4. The trial magistrate held that the Appellant’s case was time barred and dismissed the case with costs. The trial magistrate further held that had the Appellant’s case not been caught up by limitation of time, the Appellant would have been awarded the sum of Ksh.579,710/= pleaded in the plaint.
5. The Appellant was aggrieved by the said judgment and appealed to this court on the following grounds:
1) The learned trial magistrate erred in law and in fact in finding that the suit herein was filed out of time yet there was uncontroverted evidence that the cause of action arose on completion of the contractual works in November, 2001.
2) The learned trial magistrate erred in law and in fact by finding against the Plaintiff yet the Plaintiff’s evidence was not controverted.
3) The learned magistrate erred in law and in fact by failing to appreciate that the cause of action in this suit arose on or about 10th November, 2001 when the contractual works were completed and the debt fell due.
6. During the hearing of the appeal the counsels for the respective parties opted to file written submissions. The Appellant’s side filed theirs. The Respondent did not file any.
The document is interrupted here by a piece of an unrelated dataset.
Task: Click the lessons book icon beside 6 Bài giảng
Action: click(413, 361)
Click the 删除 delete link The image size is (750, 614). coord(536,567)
I have considered the submissions filed.
7. This being a first appeal, this court is duty bound to re-evaluate the facts afresh and come to its own independent findings and conclusions. See for example the case of Selle v Associated motor Boat Co. & others [1968] E.A. 123 where it was stated as follows:-
“An appeal to this Court from a trial by the High Court is by way of retrial and the principles upon which this Court acts in such an appeal are well settled. Briefly put they are that this Court must reconsider the evidence, evaluate it itself and draw its own conclusions though it should always bear in mind that it has neither seen nor heard the witnesses and should make due allowance in this respect. In particular this court is not bound necessarily to follow the trial judge’s findings of fact if it appears either that he has clearly failed on some point to take account of particular circumstances or probabilities materially to estimate the evidence or if the impression based on the demeanor of a witness is inconsistent with the evidence in the case generally (Abdul Hameed Saif v Ali Mohamed Sholan (1955), 22 E.A.C.A. 270)”.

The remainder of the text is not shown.